Source extract: Begin

Gaining popular support
The Lions’ Den has gained popular Palestinian support across the occupied West Bank, East Jerusalem, and the Gaza Strip amid near-constant Israeli raids, settler violence, and the entrenchment of Israel’s military occupation.
“It’s normal for young people to launch such a heroic group, mainly as we are a generation that is tired of the weak policies adopted by Palestinian leaders, including Fatah and Hamas, in the way they deal with Israel,” Amir Siam, based in Gaza, told TNA.
"The ideology of the Lions' Den will remain Israel's new nightmare, and it will be the future of the Palestinian resistance"
Palestinian resistance to the occupation “has not ended and will not end,” he added, saying that there is a “strong awakening of the Palestinian resistance in the West Bank” from young people who have not even experienced the multiple wars Gaza has faced since 2008.
Musab Al-Ajrami from Ramallah agrees. "Israel wants to kill the patriotism in us by providing more facilities for us to work in the occupied territories,” he said. “[Israel] wants us to only care about money and forget our national duty to liberate our country from occupation,” the 30-year-old told The New Arab.
Ramallah-based political analyst Hani al-Masri told The New Arab that "it is natural for the Lions’ Den to be so popular because it appeared at a time when the Palestinian Authority was sinking in weakness”.
Issues such as PA security coordination continue to prove contentious for Palestinians, who witness Israeli forces carrying out arrests, house demolitions, and killings in territories supposedly under PA ‘sovereignty’.
“Perhaps what distinguishes the new fighters is that they belong to the generation of sacrifice and not to the generation of preparation and liberation (...) They believe in fighting until martyrdom,” Al-Masri added.

Source extract: End

§ **Work order**: In the excerpt on the Lions' Den, how old is Musab Al-Ajrami? These records have no connection to the excerpt on the Lions' Den.

Data shown: Begin

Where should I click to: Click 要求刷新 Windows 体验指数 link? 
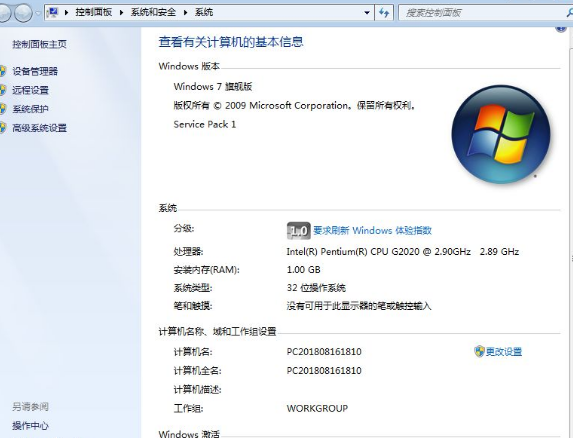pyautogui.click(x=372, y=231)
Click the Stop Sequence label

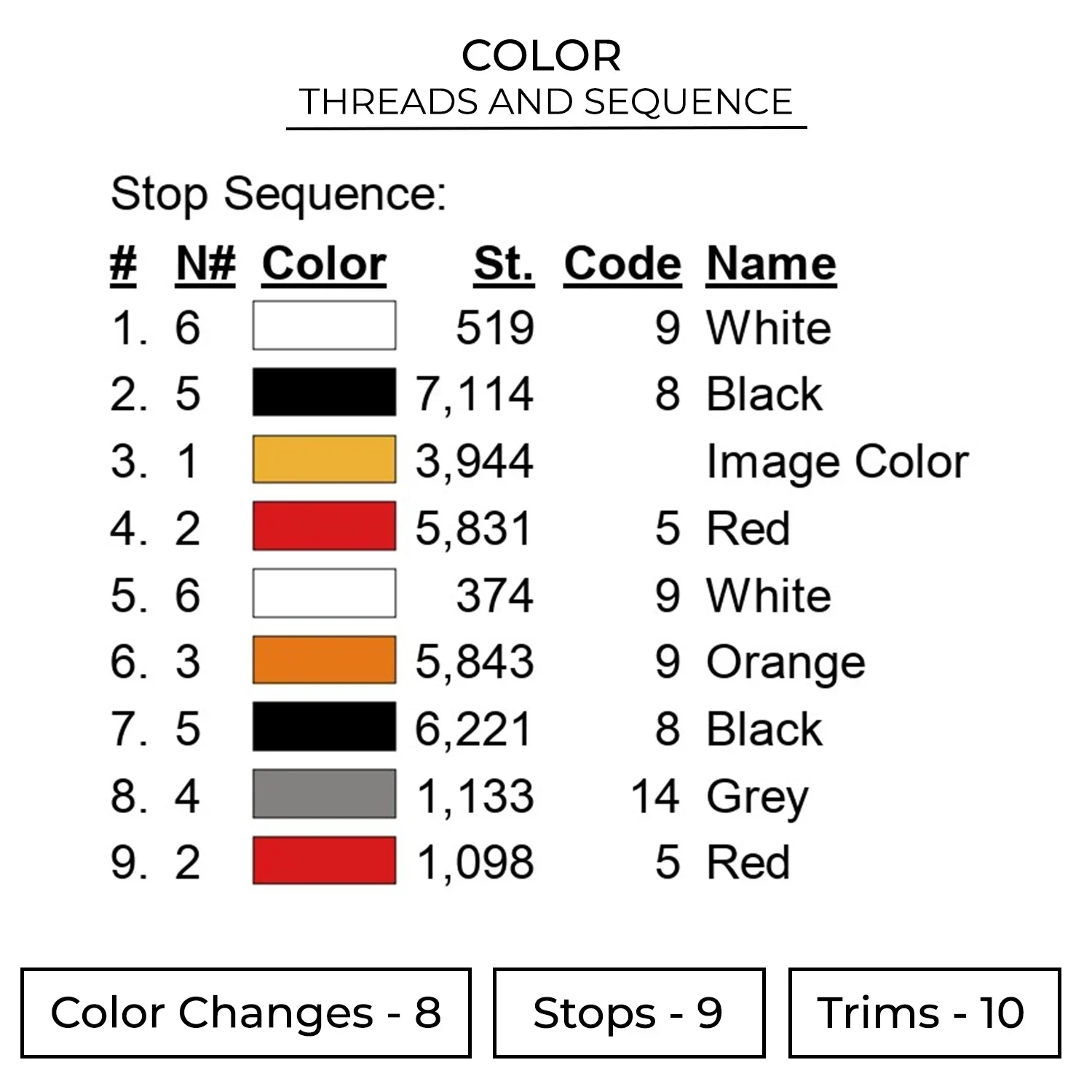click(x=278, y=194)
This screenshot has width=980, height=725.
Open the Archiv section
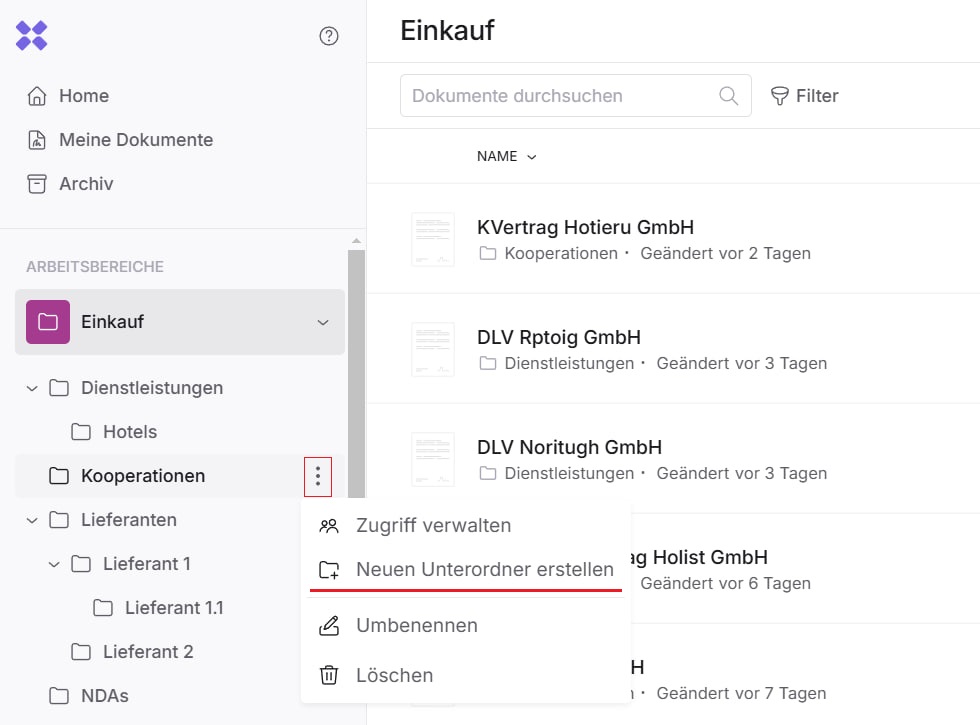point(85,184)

Data shown: End
Data shown: Begin

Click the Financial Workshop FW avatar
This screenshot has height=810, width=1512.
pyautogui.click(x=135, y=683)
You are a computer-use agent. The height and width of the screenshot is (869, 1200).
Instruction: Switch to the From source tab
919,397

Data shown: End

§ **Output for this task**: He is 30 years old.